Kubernetes (also known as “K8S” or “Kube”) is an open-source container orchestration platform that automates many of the manual processes involved in deploying, managing, and scaling containerized applications.

In other words, we can cluster together groups of hosts running Linux® containers, and Kubernetes helps you easily and efficiently manage those clusters.

Why there is a need for Kubernetes in the DevOps world?

To understand what is Kubernetes and its use-case, we first need to understand why we need Kubernetes and what kind of challenges the companies are responsible for the development of this technology in the DevOps world.

No doubt, containers are fast, reliable, efficient, and scalable. By using containerization technology, you can provision almost any OS in just a few seconds because DevOps is all about how agile the technology is — how faster you can solve the use-cases of the current industry needs. Both Linux and Docker containers isolate the application from the host.

How does Kubernetes work?

A working Kubernetes deployment is called a cluster. You can visualize a Kubernetes cluster as two parts: the control plane and the compute machines, or nodes.

Each node is its own Linux® environment and could be either a physical or virtual machine. Each node runs pods, which are made up of containers.

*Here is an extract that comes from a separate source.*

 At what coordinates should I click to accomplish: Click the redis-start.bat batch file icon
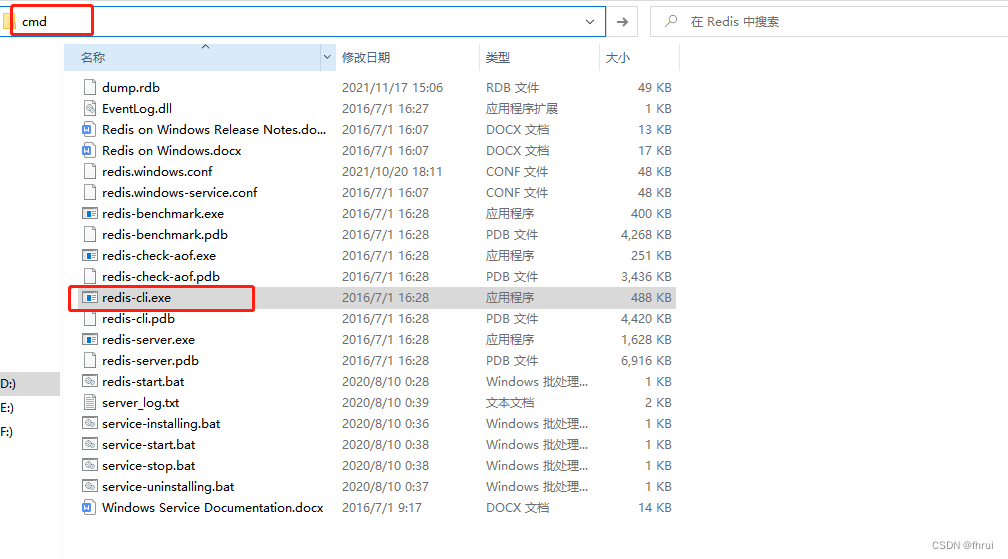coord(89,382)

The control plane is responsible for maintaining the desired state of the cluster, such as which applications are running and which container images they use. Compute machines actually run the applications and workloads.

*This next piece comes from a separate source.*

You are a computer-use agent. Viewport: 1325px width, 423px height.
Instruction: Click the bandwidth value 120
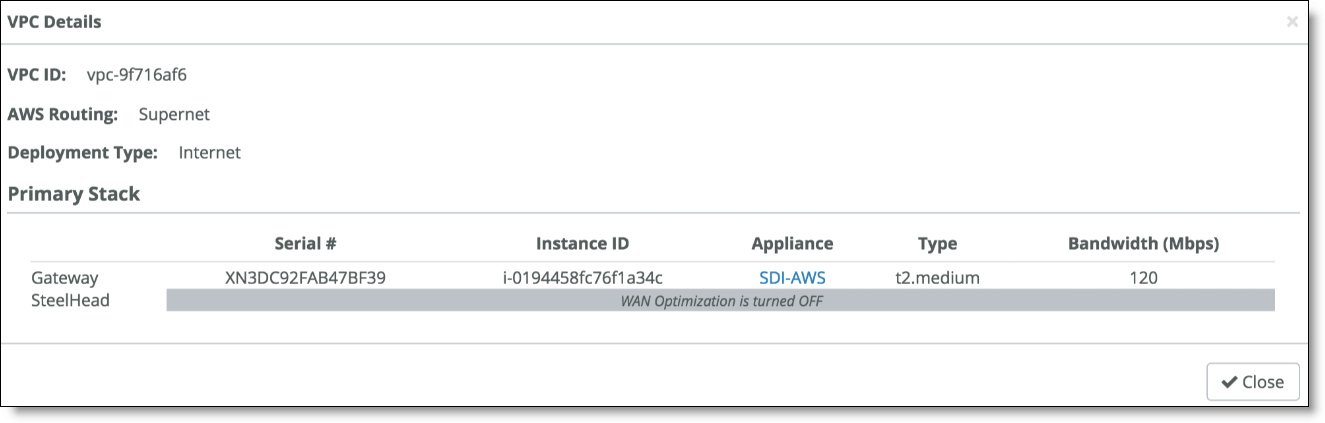(x=1143, y=278)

Kubernetes runs on top of an operating system (Red Hat® Enterprise Linux®, for example) and interacts with pods of containers running on the nodes.

The Kubernetes control plane takes the commands from an administrator (or DevOps team) and relays those instructions to the computing machines.

How booking.com is using Kubernetes?

Challenge

In 2016, Booking.com migrated to an OpenShift platform, which gave product developers faster access to infrastructure. But because Kubernetes was abstracted away from the developers, the infrastructure team became a “knowledge bottleneck” when challenges arose. Trying to scale that support wasn’t sustainable.

Solution

After a year of operating OpenShift, the platform team decided to build its own vanilla Kubernetes platform — and ask developers to learn some Kubernetes in order to use it. “This is not a magical platform,” says Ben Tyler, Principal Developer, B Platform Track. “We’re not claiming that you can just use it with your eyes closed. Developers need to do some learning, and we’re going to do everything we can to make sure they have access to that knowledge.”

Impact

Despite the learning curve, there’s been a great uptick in the adoption of the new Kubernetes platform. Before containers, creating a new service could take a couple of days if the developers understood Puppet, or weeks if they didn’t. On the new platform, it can take as few as 10 minutes. About 500 new services were built on the platform in the first 8 months.